De fato, hoje apenas segmentos mais prestigiosos se mantém convidativos aos conversíveis, e ainda assim podem ser feitas algumas ressalvas em virtude da situação caótica da segurança pública. Por mais que inicialmente possa soar para algum estrangeiro como paranóia, é importante destacar que no Brasil não é tão incomum blindar alguns carros que provavelmente estariam entre os menos indicados para a execução desse tipo de serviço no exterior, como por exemplo o Porsche 911. Mesmo sendo um modelo que se destaca facilmente em meio à frota circulante, o que seria de se supor que pudesse ao menos inibir tentativas de roubo ou sequestro, nem isso acaba sendo tão garantido, e portanto há sim quem deixe de escolher o conversível e prefira o modelo de teto rígido justamente por ser viável blindar. Diga-se de passagem, agora que a divisão de produtos controlados do Exército (responsável por homologar as empresas de blindagem no país) recentemente estabeleceu uma nova regra visando disciplinar uma gambiarra que algumas blindadoras faziam em veículos originalmente equipados com teto solar, exigindo que tal dispositivo seja permanentemente fechado quando estiver presente num carro blindado, parece impossível que venha a ser feita alguma provisão para acomodar tentativas de blindar um conversível.

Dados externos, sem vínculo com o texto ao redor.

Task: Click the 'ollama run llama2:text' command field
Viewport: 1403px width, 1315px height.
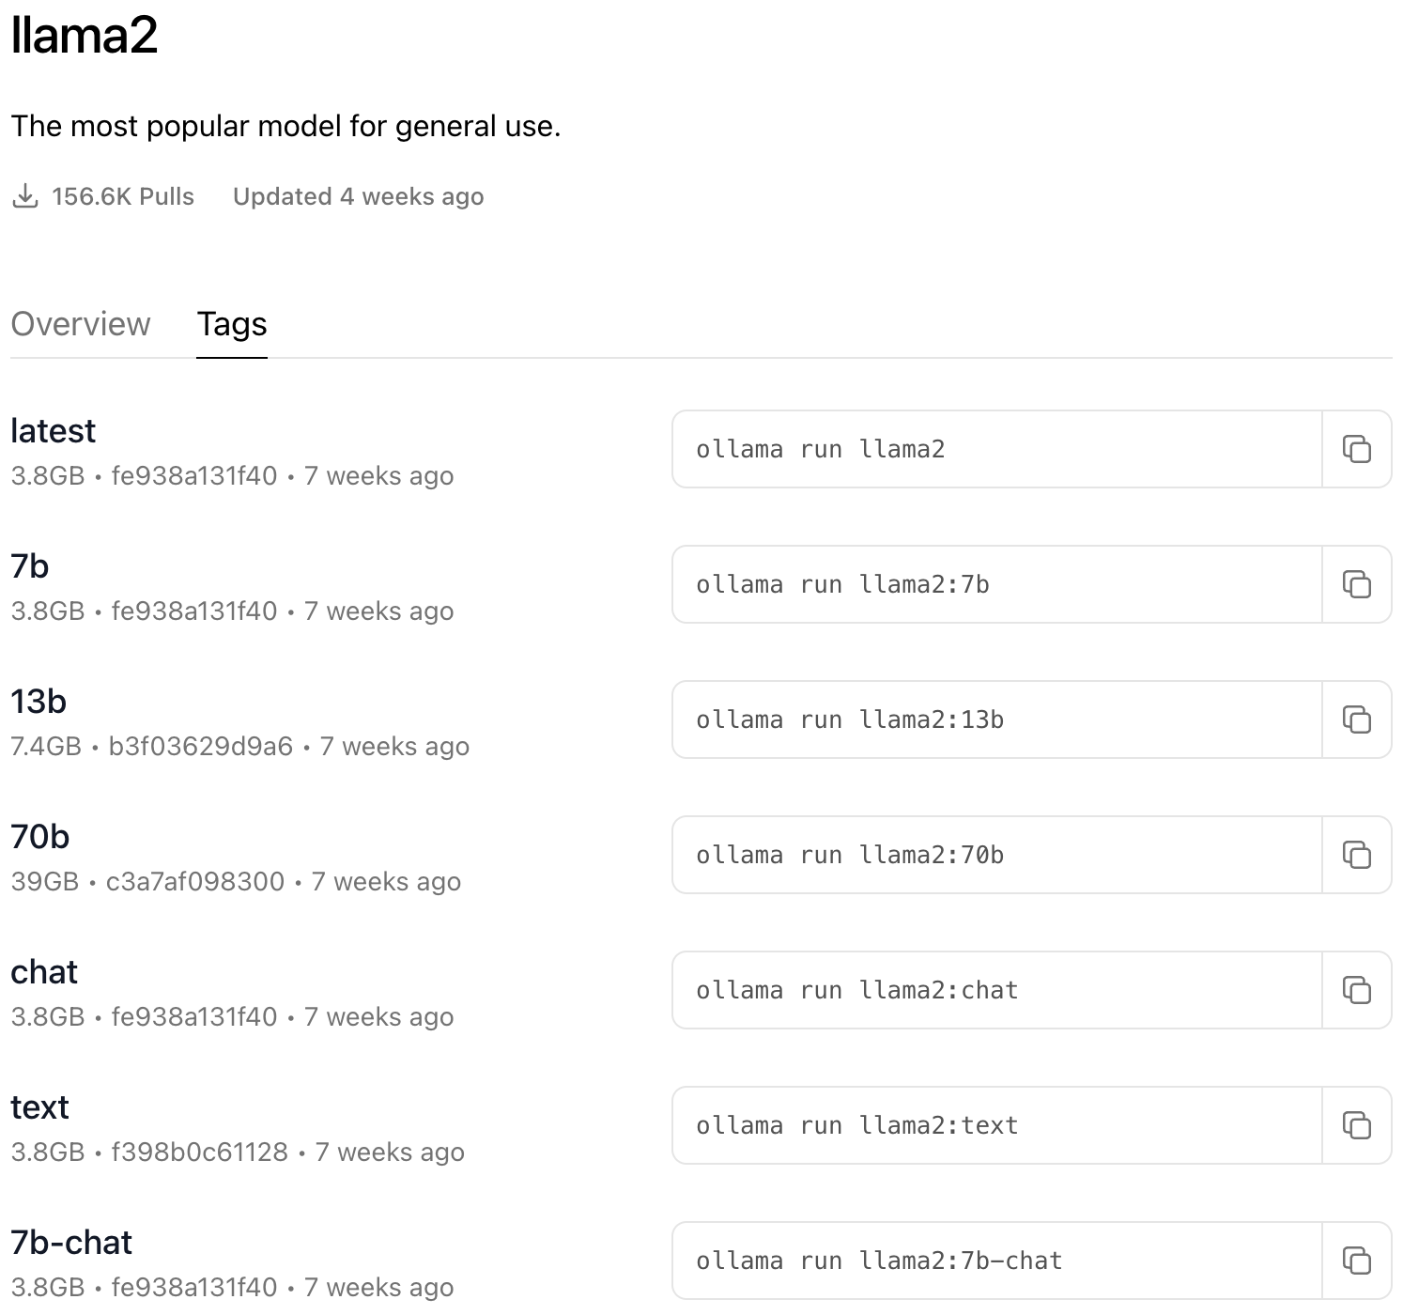Action: pos(996,1125)
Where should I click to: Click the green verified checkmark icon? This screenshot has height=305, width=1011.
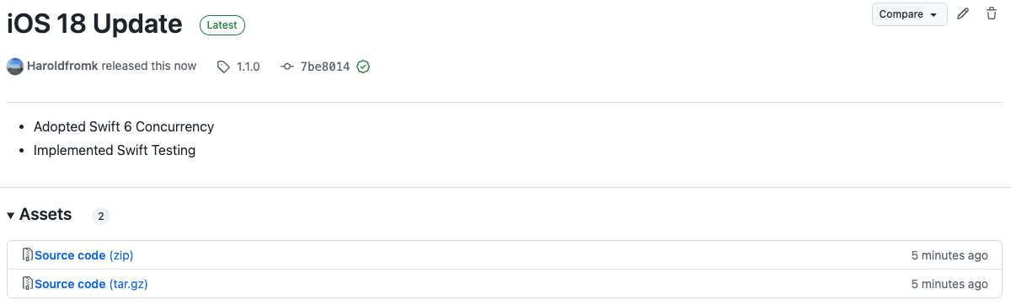point(363,67)
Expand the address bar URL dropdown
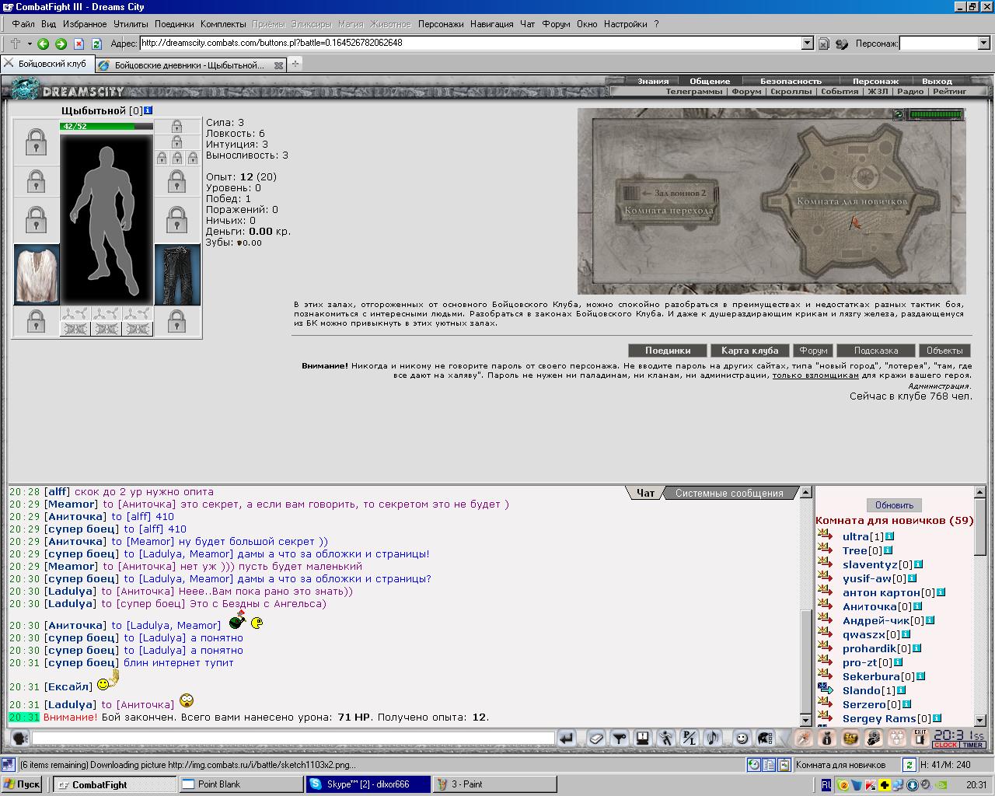The height and width of the screenshot is (796, 995). click(x=807, y=44)
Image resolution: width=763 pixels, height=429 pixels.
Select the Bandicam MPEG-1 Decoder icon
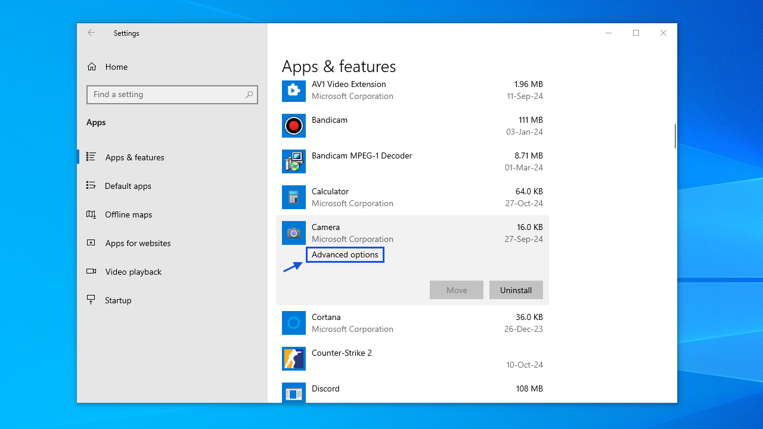[x=293, y=161]
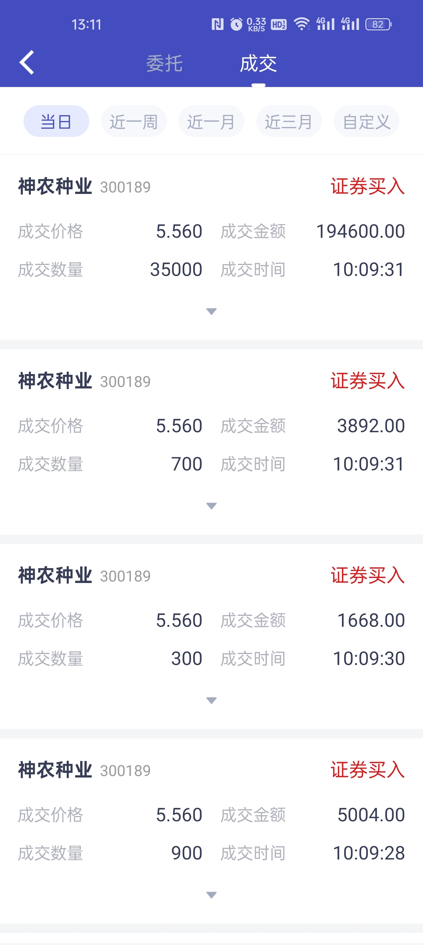This screenshot has width=423, height=945.
Task: Expand the 900-share trade details
Action: (211, 895)
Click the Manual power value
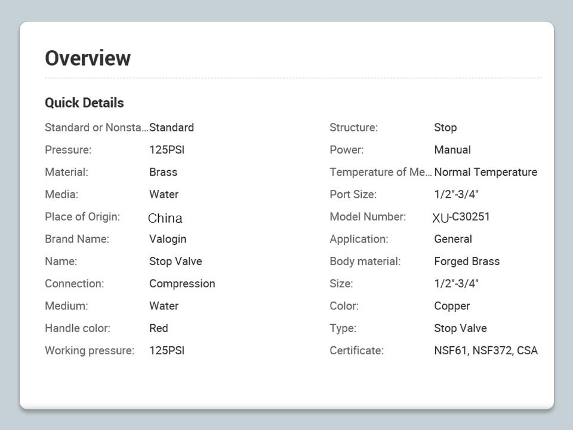Viewport: 573px width, 430px height. (x=452, y=150)
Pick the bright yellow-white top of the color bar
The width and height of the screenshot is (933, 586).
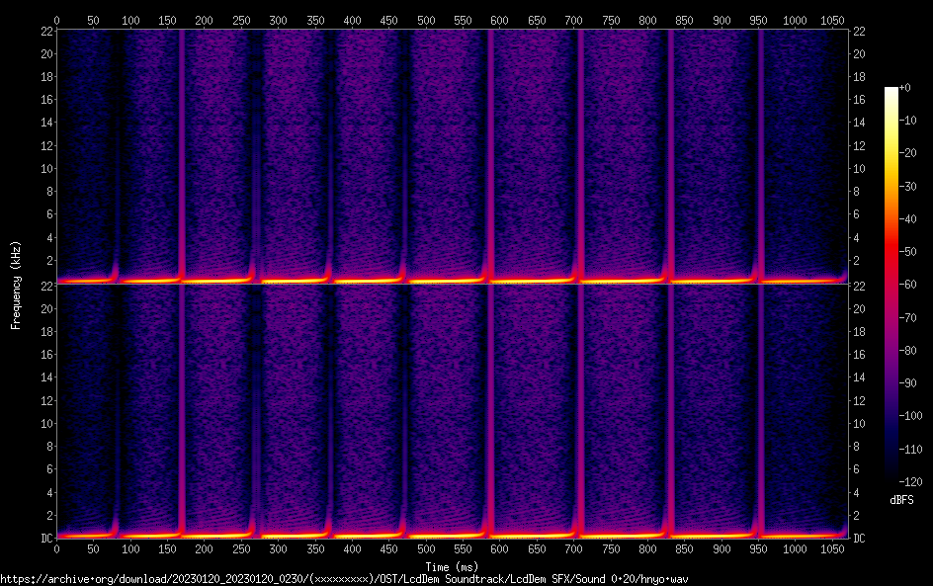click(x=891, y=92)
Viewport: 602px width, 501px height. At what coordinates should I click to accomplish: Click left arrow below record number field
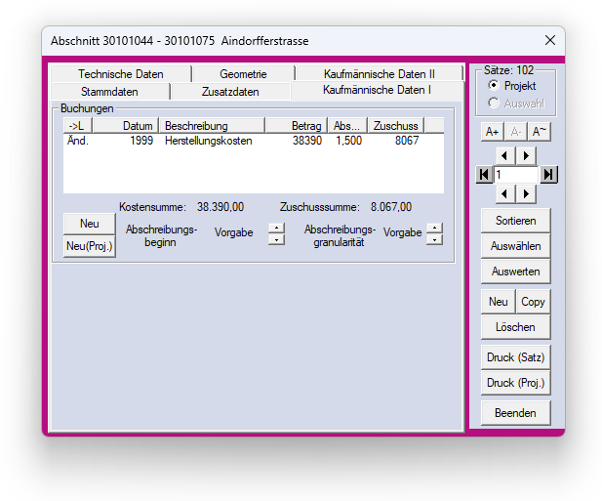click(504, 193)
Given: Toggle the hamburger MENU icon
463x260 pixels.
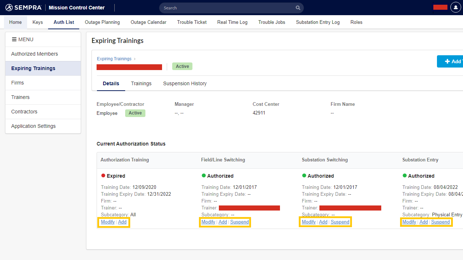Looking at the screenshot, I should point(14,39).
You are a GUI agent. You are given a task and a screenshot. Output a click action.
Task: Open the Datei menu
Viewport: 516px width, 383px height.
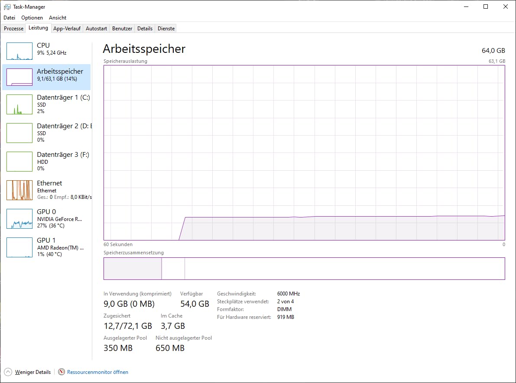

A bem da verdade, como o Brasil definitivamente não é para principiantes e o povo aqui basicamente parece ser especialista em fazer gambiarra, até me surpreende que eu não tenha nem ao menos ouvido falar em alguma tentativa de blindar carros conversíveis no país. Mesmo que seja efetivamente uma idéia absurda, e vá contra os principais argumentos de vendas que possam ter sido usados a favor de modelos como o clássico Audi 80 Cabriolet com capota de lona ou o Volkswagen Eos dotado de uma capota rígida retrátil nas respectivas épocas, talvez não fosse tão improvável que algum Professor Pardal de plantão tentasse montar uma capota conversível blindada feita de Kevlar e placas de aço balístico já usadas na confecção de coletes à prova de balas caso não houvesse uma fiscalização por parte do Exército. Naturalmente, o acréscimo de peso agregado pela blindagem que já é problemático num carro normal ficaria ainda mais exacerbado num conversível, também em função do mecanismo (normalmente elétrico) de rebatimento da capota que ficaria submetido a uma carga excessiva para a qual não foi dimensionado.
Um comentário:
Conversível é bacana sim, mas agora acho difícil querer voltar a se acostumar com andar na cidade sem ar condicionado.